Anton Dikov has performed as soloist with all Bulgarian orchestras. As to the foreign orchestras he has worked with - he wasn’t able to remember them all without resorting to his rich personal archives. He has interpreted some of the best-loved concertos for piano and orchestra and his repertoire was a symbol of the efforts for our becoming part of an old and great world tradition. Anton Dikov had his record-high achievements. He has performed L.v. Beethoven’s 5th concerto over 300 times with different orchestras. With the 3rd and 4th, he has appeared on stage more than 60 times. His Integral of L.v. Beethoven’s piano concertos is selling all over the world. One more Integral adds up to his world fame - in 1973 Balkanton and Harmonia Mundi released all works for piano and orchestra by Béla Bartók, which Dikov performs with the Sofia Philharmonic Orchestra conducted by the great Dimitar Manolov. In the jubilee edition for Bartok’s 100th anniversary in 1981 the French Diapason Magazine wrote: “The Bulgarian integral is an example of how performers of the highest class can render Bartok’s music in a virtuoso style. Especially so with the performance of soloist Anton Dikov.”

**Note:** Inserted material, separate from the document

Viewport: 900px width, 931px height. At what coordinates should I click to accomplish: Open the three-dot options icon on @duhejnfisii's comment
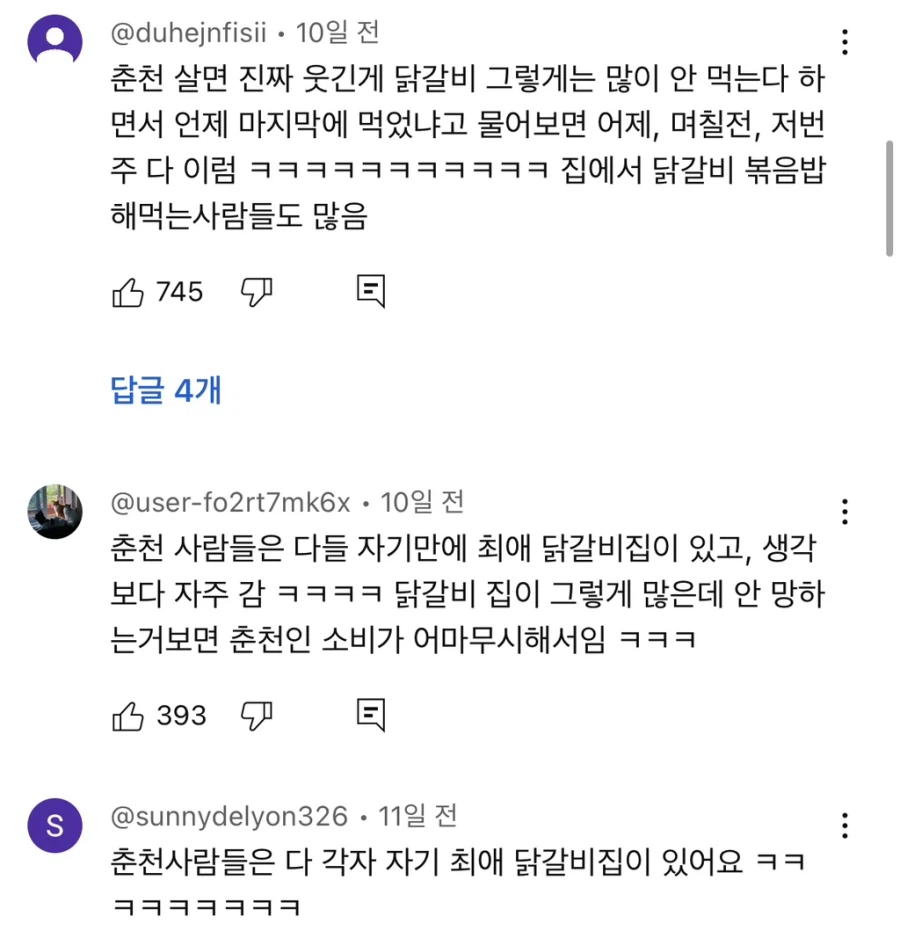click(845, 40)
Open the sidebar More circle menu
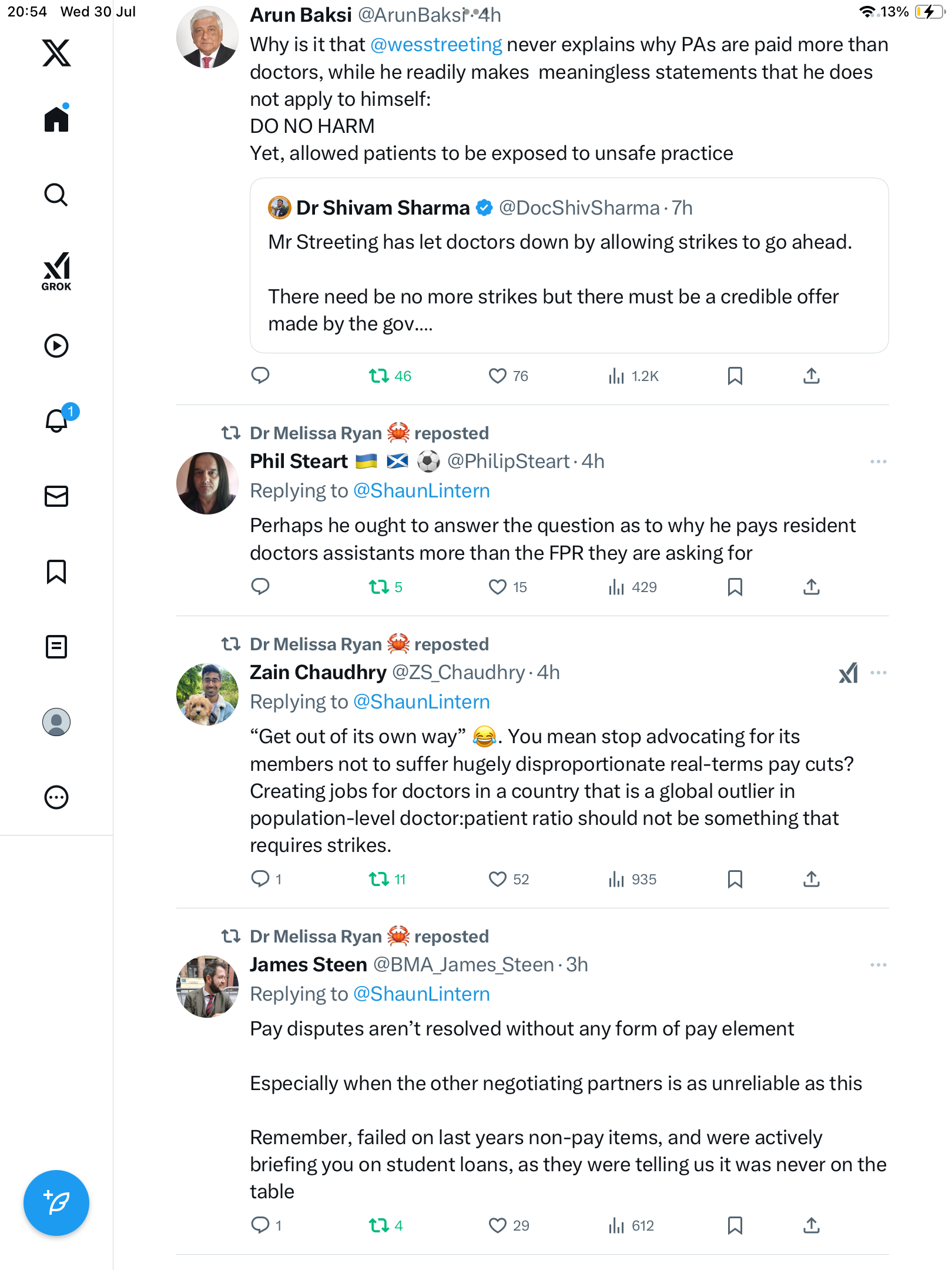Viewport: 952px width, 1270px height. click(56, 797)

Anton Dikov has performed a great many pieces by Bulgarian composers, as well as less popular works by modern classics. Among his favorites is the Second Concerto by Vesselin Stoyanov. According to Dikov that concerto “is as good as any of the masterpieces of famous Pancho Vladigerov. There are however three composers who have never left me”, he further explains. “These are Bach, Beethoven and Bartók. I also greatly enjoy performing Pancho Vladigerov, for whom one needs a very special kind of piano culture.”

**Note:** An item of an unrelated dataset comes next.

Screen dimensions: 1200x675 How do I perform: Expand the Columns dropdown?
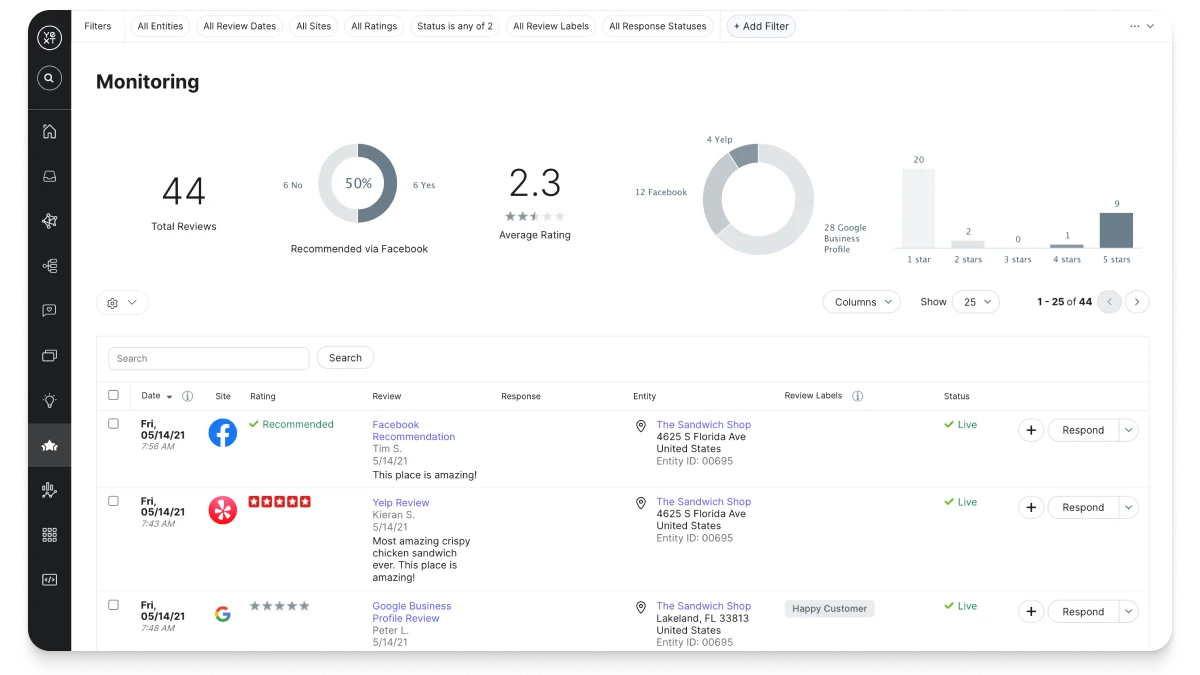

Being an exceptional interpreter, acknowledged as one of the world’s music elite, Anton Dikov has performed in the world’s most famous concert halls. As of 1974 he was a professor at the national music academy in Sofia named after Pancho Vladigerov. He has conducted regular master-classes in Korea and has taught in France and Japan. He has been member of the jury at some of the most prominent piano contests of the world like Chopin in Warsaw, Liszt-Bartok in Budapest, Marguerite Long in Paris, Tchaikovski in Moscow, Beethoven in Vienna and Pancho Vladigerov in Shumen. “I think that music continues to be studied as it was in the 19th century”, Anton Dikov goes on to say. “Our clavier education system is not bad at all. It is based on the best of the Russian, French and German schools of music. I believe that the piano is the most difficult, the most significant and most complex instrument after the orchestra. It requires, besides the very active implementation of one’s talent, also the exploitation of the entire intellectual potential of the performer. The development of a school of music is connected with the tradition of a country. We, too, have contributed to this world tradition. It may not be much, but we have! Keeping in mind that in the years of the Late Period of Brahms, we, Bulgarians, were emerging from 5 centuries of Ottoman domination and the predominant part of the population had no concern about world civilization and its values, we have greatly evolved. The foundations of professional music-making were laid within two generations only – immediately after the country’s liberation. These two generations imbibed European values and returned to spread them home – just like my music teacher at the academy Professor Lyuba Encheva.”
Professionalism and love of music - that is what Anton Dikov taught his students in his turn. Recognition in our sphere of art comes in one’s ripe age - the Maestro used to say. You need tons of optimism and courage, but it is well worth devoting your life to music, Anton Dikov believed. Prominent Bulgarian pianist Professor Anton Dikov died in a car accident on October 16, 2004.